Americans Now Must Hear from Special Counsel Robert Mueller in Open Hearings

Statements of Common Cause

Below are two statements on the report release.

Statement of Common Cause President Karen Hobert Flynn

Americans want answers and instead, we are getting more lies, delay, and distraction. Attorney General William Barr made clear today that we no longer have an independent and impartial Department of Justice, undermining the integrity of the Department and any trust people had in him.

Congress must move quickly to convene televised public hearings so Americans can hear directly from Special Counsel Robert Mueller. Congress and the American people must learn about the truth about Russia’s attacks on the 2016 presidential race.

Our democracy was attacked by a hostile foreign power that launched a sophisticated series of attacks to create division by exploiting sensitive issues using polling data provided by the Trump Campaign, according to the Mueller investigation. Russia has acknowledged wanting to help elect Donald Trump and we know they hacked into 21 states’ election files. Russia’s cyber-attacks against us continue to this day even as President Trump cozies up to Vladimir Putin.

Attorney General William Barr’s mischaracterizations of the Mueller Report, in four letters, two Congressional testimonies and his news conference this morning, are breathtaking. Barr alleged that President Trump “fully cooperated” with the investigation, despite the many examples in the Mueller report of Trump’s efforts to derail or control the investigation.  The Attorney General is serving as little more than an apologist for the President, his family, and a lengthy list of disgraceful and potentially illegal acts. The American people need to hear in detail about those acts and the Specials Counsel’s conclusions.

Anyone who reads even a few pages of the Mueller Report will realize there is ample evidence of wrongdoing throughout. Far from the “total exoneration” the White House is desperately spinning, the report states, “if we had confidence after a thorough investigation of the facts that the President clearly did not commit obstruction of justice, we would so state.” They don’t state that and the report goes further, saying while the report does not “conclude the President committed a crime, it does not exonerate him either.”

The Department of Justice must provide the full, un-redacted Mueller report to Congress and public hearings must be held with both Attorney General Barr and Special Counsel Mueller to hear about key conclusions so the American public can decide for themselves if President Trump obstructed justice, as the report suggests in 10 distinct areas.

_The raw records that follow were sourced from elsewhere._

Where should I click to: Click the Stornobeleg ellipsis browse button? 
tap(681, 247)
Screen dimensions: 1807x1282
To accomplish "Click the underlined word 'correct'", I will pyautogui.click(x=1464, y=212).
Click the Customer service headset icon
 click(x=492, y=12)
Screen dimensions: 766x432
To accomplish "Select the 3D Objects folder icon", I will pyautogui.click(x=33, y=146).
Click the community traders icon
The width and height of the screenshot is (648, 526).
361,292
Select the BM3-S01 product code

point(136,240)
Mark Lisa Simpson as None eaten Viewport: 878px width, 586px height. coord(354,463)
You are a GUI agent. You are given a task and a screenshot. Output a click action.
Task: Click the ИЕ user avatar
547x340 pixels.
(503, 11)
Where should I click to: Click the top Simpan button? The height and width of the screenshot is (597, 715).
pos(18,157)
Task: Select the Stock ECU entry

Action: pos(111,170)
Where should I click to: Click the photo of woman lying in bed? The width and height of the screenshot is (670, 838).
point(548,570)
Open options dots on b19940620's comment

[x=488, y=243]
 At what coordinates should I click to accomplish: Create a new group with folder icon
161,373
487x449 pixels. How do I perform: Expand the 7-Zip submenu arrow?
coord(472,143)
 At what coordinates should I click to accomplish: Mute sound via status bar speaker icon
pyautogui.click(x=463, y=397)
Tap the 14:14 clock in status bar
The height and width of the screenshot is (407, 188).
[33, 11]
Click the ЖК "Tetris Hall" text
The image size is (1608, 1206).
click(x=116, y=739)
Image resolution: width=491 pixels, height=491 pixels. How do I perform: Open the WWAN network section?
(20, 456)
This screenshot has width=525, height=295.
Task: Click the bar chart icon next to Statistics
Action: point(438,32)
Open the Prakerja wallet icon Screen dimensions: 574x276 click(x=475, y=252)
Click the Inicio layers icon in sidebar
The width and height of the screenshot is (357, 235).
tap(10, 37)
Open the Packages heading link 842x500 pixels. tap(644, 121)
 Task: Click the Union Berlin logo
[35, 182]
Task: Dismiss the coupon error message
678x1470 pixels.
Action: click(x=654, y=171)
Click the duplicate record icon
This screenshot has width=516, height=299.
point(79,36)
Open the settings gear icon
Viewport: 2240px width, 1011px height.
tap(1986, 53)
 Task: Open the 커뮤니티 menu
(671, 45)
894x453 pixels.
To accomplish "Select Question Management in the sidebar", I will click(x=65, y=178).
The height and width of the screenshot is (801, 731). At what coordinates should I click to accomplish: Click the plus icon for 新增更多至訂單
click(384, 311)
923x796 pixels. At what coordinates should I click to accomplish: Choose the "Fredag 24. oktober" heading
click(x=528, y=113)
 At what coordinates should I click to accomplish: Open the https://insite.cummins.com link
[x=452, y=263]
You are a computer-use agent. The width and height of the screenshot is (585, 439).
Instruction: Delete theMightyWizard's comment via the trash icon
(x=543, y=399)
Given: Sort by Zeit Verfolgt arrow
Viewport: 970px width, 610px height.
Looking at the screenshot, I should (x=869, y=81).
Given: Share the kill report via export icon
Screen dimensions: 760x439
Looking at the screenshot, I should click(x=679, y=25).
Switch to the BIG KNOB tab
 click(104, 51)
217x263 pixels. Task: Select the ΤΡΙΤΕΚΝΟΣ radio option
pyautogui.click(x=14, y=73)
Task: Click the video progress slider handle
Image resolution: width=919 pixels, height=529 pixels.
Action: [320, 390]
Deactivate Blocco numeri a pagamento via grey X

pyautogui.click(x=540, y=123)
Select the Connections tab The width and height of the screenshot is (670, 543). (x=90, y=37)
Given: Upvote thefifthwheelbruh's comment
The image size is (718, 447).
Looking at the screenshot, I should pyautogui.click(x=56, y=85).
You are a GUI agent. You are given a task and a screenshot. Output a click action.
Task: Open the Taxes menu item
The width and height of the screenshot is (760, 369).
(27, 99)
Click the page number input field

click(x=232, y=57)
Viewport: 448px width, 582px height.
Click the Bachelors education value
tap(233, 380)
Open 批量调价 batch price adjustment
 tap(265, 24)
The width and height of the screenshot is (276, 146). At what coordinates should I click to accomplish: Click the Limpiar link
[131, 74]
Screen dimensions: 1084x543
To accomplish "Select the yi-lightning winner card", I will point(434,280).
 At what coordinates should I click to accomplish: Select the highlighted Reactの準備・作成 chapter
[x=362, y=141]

Statement of Common Cause V.P. for Policy & Litigation Paul S. Ryan

Special Counsel Robert Mueller dropped the ball analyzing whether the Trump campaign violated campaign finance laws by coordinating with Russians. Mr. Mueller wrote that “‘coordination’ does not have a settled definition in federal criminal law,” so he made up his own definition requiring an “agreement . . . between the Trump Campaign and the Russian government.” But federal campaign finance laws do define “coordination” in great detail and the Special Counsel’s made-up definition directly conflicts with these laws. In 2002, Congress amended campaign finance law, explicitly stating that “coordination” regulations “shall not require agreement or formal collaboration to establish coordination.” Mr. Mueller doesn’t cite the campaign finance “coordination” statute and regulations a single time in his 400+ page report. Hard to know whether the Trump campaign engaged in illegal coordination with Russians when the Special Counsel did not apply the law. Mr. Mueller needs to explain this misapplication of law to Congress—and whether he would have prosecuted violations if he had applied the correct law.

The Special Counsel’s report does not exonerate the Trump campaign of other campaign finance violations either. Instead, prosecutors decided that proving a criminal case—which requires proving violators knew what they were doing was illegal— beyond a reasonable doubt would be too hard. On those potential violations, the ball is now in the FEC’s court for civil enforcement.